Si potrebbe obiettare che l’artista gioca qui su emozioni facili; che niente è più comune, dopo Boltanski, di queste estetiche che virano presto al ricatto affettivo. Ma quello che conta è ciò che si fa di questo tipo di emozioni; verso che cosa le si dirige, come l’artista le organizza tra di loro, e con quali intenzioni.


1) Cornélius Castoriadis, “La montée de l’insignifiance”, Seuil, Parigi 1996, p. 89.
2) Dal catalogo della mostra al Guggenheim Museum, New York 1995, p. 192.
3) Ivi, p. 73.
4) Michael Fried, “Art and Objecthood”, in Gregory Battcock (a cura di), “Minimal art: a critical anthology”, Dutton, New York 1968, p. 127.
5) Si possono consultare a questo proposito i lavori di Michel Maffesoli, soprattutto “La Contemplation du monde”, Grasset, Parigi 1993.

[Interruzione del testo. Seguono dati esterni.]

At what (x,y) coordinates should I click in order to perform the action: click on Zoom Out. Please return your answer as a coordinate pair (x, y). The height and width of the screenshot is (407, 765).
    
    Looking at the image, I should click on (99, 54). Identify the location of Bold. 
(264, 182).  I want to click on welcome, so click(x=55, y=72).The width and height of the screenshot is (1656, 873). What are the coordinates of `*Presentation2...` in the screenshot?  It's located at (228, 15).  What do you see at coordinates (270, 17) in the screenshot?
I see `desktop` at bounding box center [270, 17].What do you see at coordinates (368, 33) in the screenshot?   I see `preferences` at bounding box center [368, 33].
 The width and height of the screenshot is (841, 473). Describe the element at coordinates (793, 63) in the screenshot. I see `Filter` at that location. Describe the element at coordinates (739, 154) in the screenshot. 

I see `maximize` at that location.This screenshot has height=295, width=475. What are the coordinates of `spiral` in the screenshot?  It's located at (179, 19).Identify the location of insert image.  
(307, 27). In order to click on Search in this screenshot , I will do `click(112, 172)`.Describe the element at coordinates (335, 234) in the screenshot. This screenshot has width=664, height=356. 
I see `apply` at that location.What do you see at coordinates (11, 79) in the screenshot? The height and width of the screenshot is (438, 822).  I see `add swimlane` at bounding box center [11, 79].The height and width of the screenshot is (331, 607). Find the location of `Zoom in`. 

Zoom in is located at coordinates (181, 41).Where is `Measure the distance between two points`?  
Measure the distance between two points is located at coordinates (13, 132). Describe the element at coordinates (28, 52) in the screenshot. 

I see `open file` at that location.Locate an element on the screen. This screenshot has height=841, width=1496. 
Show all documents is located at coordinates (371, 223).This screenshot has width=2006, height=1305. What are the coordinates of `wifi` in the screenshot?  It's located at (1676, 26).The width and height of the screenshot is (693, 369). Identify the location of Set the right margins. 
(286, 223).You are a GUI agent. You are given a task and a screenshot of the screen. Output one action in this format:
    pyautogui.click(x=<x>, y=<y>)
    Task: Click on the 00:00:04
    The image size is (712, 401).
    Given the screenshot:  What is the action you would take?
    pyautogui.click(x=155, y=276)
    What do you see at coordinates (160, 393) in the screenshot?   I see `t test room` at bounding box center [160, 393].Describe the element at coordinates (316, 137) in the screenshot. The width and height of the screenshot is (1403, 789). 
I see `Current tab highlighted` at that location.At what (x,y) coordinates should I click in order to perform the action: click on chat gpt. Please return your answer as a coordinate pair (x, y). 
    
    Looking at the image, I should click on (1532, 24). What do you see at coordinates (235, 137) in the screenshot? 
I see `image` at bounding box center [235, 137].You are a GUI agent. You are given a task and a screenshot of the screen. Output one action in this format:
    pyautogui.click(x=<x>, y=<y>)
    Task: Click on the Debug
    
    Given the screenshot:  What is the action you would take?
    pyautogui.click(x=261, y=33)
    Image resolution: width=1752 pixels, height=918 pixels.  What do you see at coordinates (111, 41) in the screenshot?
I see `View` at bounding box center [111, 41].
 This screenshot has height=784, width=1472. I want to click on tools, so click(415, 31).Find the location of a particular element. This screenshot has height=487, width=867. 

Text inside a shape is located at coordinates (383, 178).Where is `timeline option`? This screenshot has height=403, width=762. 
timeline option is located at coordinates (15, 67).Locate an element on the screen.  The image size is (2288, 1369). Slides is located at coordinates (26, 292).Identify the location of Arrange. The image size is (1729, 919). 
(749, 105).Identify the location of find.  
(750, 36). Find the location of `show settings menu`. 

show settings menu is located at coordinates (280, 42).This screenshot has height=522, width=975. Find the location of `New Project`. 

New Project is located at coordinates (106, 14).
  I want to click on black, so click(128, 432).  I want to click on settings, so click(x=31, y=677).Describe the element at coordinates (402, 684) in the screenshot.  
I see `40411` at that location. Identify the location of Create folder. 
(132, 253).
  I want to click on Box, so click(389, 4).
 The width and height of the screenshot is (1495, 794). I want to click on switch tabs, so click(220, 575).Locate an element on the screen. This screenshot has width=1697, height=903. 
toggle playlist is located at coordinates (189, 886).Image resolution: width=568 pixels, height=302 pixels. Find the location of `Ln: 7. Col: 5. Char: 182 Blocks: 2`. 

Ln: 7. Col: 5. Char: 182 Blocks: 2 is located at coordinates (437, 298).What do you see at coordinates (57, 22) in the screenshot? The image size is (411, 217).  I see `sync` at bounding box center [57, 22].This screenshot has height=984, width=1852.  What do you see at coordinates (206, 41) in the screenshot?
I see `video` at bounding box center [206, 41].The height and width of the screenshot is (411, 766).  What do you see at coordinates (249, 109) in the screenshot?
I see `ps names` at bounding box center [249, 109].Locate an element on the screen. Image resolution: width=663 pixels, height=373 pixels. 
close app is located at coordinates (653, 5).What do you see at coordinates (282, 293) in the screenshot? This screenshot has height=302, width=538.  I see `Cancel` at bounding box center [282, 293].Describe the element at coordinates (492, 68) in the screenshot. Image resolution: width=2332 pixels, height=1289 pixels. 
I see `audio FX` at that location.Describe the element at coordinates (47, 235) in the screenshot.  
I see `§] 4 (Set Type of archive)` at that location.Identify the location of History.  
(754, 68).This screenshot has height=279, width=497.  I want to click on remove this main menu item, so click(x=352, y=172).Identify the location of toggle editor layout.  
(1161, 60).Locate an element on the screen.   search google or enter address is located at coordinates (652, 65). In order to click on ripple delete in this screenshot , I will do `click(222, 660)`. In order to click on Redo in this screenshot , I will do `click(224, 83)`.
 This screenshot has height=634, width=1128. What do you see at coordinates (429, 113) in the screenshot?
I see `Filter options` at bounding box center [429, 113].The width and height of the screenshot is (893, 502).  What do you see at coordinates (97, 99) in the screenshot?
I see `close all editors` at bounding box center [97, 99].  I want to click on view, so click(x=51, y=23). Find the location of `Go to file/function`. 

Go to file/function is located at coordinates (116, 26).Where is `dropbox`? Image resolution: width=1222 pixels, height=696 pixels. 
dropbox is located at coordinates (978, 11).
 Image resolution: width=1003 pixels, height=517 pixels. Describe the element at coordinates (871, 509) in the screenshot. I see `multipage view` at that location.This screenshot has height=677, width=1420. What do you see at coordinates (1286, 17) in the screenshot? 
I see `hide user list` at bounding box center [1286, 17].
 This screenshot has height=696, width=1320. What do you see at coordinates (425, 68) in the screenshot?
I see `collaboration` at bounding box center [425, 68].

6) Dave Hickey, “The invisible dragon. Four essays on beauty”, Art issues, Los Angeles 1995, p. 11.
7) Ivi, p. 17.


Nicolas Bourriaud è redattore della rivista “Documents sur”; ha curato diverse esposizioni e pubblicato nel 1998 il volume “Esthétique relationnelle” (Les presses du réel), raccolta dei testi più importanti della sua attività critica, da cui anche il presente è tratto. Traduzione di Elio Grazioli.